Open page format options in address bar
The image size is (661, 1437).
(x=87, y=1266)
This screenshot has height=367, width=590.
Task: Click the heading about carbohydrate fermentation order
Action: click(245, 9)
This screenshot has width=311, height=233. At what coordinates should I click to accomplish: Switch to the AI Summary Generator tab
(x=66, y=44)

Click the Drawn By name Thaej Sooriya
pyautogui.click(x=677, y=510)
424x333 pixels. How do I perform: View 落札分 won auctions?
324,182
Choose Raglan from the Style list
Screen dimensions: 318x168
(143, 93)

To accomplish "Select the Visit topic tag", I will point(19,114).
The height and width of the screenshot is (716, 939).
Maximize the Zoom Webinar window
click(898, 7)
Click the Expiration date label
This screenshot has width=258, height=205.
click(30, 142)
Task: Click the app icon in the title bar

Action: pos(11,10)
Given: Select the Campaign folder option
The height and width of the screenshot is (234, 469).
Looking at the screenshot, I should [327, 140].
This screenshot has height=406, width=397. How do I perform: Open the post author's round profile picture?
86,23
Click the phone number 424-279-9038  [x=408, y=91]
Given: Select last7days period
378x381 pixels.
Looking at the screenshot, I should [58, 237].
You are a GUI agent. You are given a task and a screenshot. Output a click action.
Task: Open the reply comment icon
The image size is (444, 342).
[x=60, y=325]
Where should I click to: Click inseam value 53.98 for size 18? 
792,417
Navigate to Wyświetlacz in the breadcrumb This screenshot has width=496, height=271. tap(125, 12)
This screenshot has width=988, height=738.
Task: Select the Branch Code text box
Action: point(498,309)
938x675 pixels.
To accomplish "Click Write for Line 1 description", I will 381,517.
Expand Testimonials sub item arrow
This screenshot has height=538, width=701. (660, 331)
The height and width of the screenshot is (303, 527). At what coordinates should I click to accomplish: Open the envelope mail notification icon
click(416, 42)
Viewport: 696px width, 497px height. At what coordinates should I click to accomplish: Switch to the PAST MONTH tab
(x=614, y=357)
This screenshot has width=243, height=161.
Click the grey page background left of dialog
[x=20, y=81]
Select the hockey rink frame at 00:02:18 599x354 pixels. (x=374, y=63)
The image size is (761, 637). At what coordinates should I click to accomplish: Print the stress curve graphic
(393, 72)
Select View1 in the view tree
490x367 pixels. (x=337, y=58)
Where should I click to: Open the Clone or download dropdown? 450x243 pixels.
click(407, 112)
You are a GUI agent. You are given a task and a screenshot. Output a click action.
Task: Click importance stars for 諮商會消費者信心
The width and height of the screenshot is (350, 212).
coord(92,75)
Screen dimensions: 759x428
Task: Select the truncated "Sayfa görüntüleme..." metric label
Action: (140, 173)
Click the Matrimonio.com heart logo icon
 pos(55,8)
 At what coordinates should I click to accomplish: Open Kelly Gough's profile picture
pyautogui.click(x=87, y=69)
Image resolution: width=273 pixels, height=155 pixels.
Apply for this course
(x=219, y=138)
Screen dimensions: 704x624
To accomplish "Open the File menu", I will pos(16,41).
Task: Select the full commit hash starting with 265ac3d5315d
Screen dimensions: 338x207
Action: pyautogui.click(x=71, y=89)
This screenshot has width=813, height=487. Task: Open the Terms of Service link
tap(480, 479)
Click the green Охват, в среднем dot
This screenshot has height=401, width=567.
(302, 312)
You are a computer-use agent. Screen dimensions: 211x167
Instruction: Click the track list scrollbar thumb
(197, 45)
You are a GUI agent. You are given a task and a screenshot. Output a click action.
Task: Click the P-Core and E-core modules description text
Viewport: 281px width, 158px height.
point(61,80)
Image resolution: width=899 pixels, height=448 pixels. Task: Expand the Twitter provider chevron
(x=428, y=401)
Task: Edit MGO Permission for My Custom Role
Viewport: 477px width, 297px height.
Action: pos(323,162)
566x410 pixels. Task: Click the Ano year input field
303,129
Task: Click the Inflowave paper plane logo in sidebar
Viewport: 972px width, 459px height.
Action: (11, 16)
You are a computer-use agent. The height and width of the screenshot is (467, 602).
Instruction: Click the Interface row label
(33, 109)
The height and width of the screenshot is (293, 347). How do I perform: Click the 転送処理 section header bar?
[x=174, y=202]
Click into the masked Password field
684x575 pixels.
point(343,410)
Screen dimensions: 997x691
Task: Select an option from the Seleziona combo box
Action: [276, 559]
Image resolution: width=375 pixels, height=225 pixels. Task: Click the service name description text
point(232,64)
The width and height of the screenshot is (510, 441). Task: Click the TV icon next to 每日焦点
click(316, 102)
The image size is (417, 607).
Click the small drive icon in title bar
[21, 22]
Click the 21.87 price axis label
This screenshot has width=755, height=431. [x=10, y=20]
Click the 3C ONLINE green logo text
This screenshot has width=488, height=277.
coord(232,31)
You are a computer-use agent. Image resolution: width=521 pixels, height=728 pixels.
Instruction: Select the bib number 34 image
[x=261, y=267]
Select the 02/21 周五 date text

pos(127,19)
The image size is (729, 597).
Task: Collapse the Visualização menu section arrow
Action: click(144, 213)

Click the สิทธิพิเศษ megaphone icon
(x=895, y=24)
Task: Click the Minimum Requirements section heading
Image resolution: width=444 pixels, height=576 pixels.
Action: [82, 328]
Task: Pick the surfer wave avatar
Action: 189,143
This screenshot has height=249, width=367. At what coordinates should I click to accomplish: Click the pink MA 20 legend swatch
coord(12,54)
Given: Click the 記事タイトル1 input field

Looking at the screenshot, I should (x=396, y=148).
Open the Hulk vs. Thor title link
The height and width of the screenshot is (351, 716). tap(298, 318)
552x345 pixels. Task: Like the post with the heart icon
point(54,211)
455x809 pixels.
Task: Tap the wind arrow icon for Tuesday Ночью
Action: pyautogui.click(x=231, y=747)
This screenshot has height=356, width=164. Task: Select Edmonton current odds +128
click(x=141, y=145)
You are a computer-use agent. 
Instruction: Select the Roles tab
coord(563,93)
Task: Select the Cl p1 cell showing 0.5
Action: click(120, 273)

- Exercise description
Line by line, retype all of the records exactly.

- Expected answer
Open page format options in address bar
The image size is (661, 1437).
(x=87, y=1266)
This screenshot has height=367, width=590.
Task: Click the heading about carbohydrate fermentation order
Action: click(245, 9)
This screenshot has width=311, height=233. At what coordinates should I click to accomplish: Switch to the AI Summary Generator tab
(x=66, y=44)

Click the Drawn By name Thaej Sooriya
pyautogui.click(x=677, y=510)
424x333 pixels. How do I perform: View 落札分 won auctions?
324,182
Choose Raglan from the Style list
Screen dimensions: 318x168
(143, 93)

To accomplish "Select the Visit topic tag", I will point(19,114).
The height and width of the screenshot is (716, 939).
Maximize the Zoom Webinar window
click(898, 7)
Click the Expiration date label
This screenshot has width=258, height=205.
click(30, 142)
Task: Click the app icon in the title bar

Action: pos(11,10)
Given: Select the Campaign folder option
The height and width of the screenshot is (234, 469).
Looking at the screenshot, I should [327, 140].
This screenshot has height=406, width=397. How do I perform: Open the post author's round profile picture?
86,23
Click the phone number 424-279-9038  [x=408, y=91]
Given: Select last7days period
378x381 pixels.
Looking at the screenshot, I should [58, 237].
You are a GUI agent. You are given a task and a screenshot. Output a click action.
Task: Open the reply comment icon
The image size is (444, 342).
[x=60, y=325]
Where should I click to: Click inseam value 53.98 for size 18? 
792,417
Navigate to Wyświetlacz in the breadcrumb This screenshot has width=496, height=271. tap(125, 12)
This screenshot has width=988, height=738.
Task: Select the Branch Code text box
Action: point(498,309)
938x675 pixels.
To accomplish "Click Write for Line 1 description", I will 381,517.
Expand Testimonials sub item arrow
This screenshot has height=538, width=701. (660, 331)
The height and width of the screenshot is (303, 527). At what coordinates should I click to accomplish: Open the envelope mail notification icon
click(416, 42)
Viewport: 696px width, 497px height. At what coordinates should I click to accomplish: Switch to the PAST MONTH tab
(x=614, y=357)
This screenshot has width=243, height=161.
Click the grey page background left of dialog
[x=20, y=81]
Select the hockey rink frame at 00:02:18 599x354 pixels. (x=374, y=63)
The image size is (761, 637). At what coordinates should I click to accomplish: Print the stress curve graphic
(393, 72)
Select View1 in the view tree
490x367 pixels. (x=337, y=58)
Where should I click to: Open the Clone or download dropdown? 450x243 pixels.
click(407, 112)
You are a GUI agent. You are given a task and a screenshot. Output a click action.
Task: Click importance stars for 諮商會消費者信心
The width and height of the screenshot is (350, 212).
coord(92,75)
Screen dimensions: 759x428
Task: Select the truncated "Sayfa görüntüleme..." metric label
Action: (140, 173)
Click the Matrimonio.com heart logo icon
 pos(55,8)
 At what coordinates should I click to accomplish: Open Kelly Gough's profile picture
pyautogui.click(x=87, y=69)
Image resolution: width=273 pixels, height=155 pixels.
Apply for this course
(x=219, y=138)
Screen dimensions: 704x624
To accomplish "Open the File menu", I will pos(16,41).
Task: Select the full commit hash starting with 265ac3d5315d
Screen dimensions: 338x207
Action: pyautogui.click(x=71, y=89)
This screenshot has width=813, height=487. Task: Open the Terms of Service link
tap(480, 479)
Click the green Охват, в среднем dot
This screenshot has height=401, width=567.
(302, 312)
You are a computer-use agent. Screen dimensions: 211x167
Instruction: Click the track list scrollbar thumb
(197, 45)
You are a GUI agent. You are given a task and a screenshot. Output a click action.
Task: Click the P-Core and E-core modules description text
Viewport: 281px width, 158px height.
point(61,80)
Image resolution: width=899 pixels, height=448 pixels. Task: Expand the Twitter provider chevron
(x=428, y=401)
Task: Edit MGO Permission for My Custom Role
Viewport: 477px width, 297px height.
Action: pos(323,162)
566x410 pixels. Task: Click the Ano year input field
303,129
Task: Click the Inflowave paper plane logo in sidebar
Viewport: 972px width, 459px height.
Action: (11, 16)
You are a computer-use agent. The height and width of the screenshot is (467, 602).
Instruction: Click the Interface row label
(33, 109)
The height and width of the screenshot is (293, 347). How do I perform: Click the 転送処理 section header bar?
[x=174, y=202]
Click into the masked Password field
684x575 pixels.
point(343,410)
Screen dimensions: 997x691
Task: Select an option from the Seleziona combo box
Action: [276, 559]
Image resolution: width=375 pixels, height=225 pixels. Task: Click the service name description text
point(232,64)
The width and height of the screenshot is (510, 441). Task: Click the TV icon next to 每日焦点
click(316, 102)
The image size is (417, 607).
Click the small drive icon in title bar
[21, 22]
Click the 21.87 price axis label
This screenshot has width=755, height=431. [x=10, y=20]
Click the 3C ONLINE green logo text
This screenshot has width=488, height=277.
coord(232,31)
You are a computer-use agent. Image resolution: width=521 pixels, height=728 pixels.
Instruction: Select the bib number 34 image
[x=261, y=267]
Select the 02/21 周五 date text

pos(127,19)
The image size is (729, 597).
Task: Collapse the Visualização menu section arrow
Action: click(144, 213)

Click the สิทธิพิเศษ megaphone icon
(x=895, y=24)
Task: Click the Minimum Requirements section heading
Image resolution: width=444 pixels, height=576 pixels.
Action: [82, 328]
Task: Pick the surfer wave avatar
Action: 189,143
This screenshot has height=249, width=367. At what coordinates should I click to accomplish: Click the pink MA 20 legend swatch
coord(12,54)
Given: Click the 記事タイトル1 input field

Looking at the screenshot, I should (x=396, y=148).
Open the Hulk vs. Thor title link
The height and width of the screenshot is (351, 716). tap(298, 318)
552x345 pixels. Task: Like the post with the heart icon
point(54,211)
455x809 pixels.
Task: Tap the wind arrow icon for Tuesday Ночью
Action: pyautogui.click(x=231, y=747)
This screenshot has height=356, width=164. Task: Select Edmonton current odds +128
click(x=141, y=145)
You are a computer-use agent. 
Instruction: Select the Roles tab
coord(563,93)
Task: Select the Cl p1 cell showing 0.5
Action: click(120, 273)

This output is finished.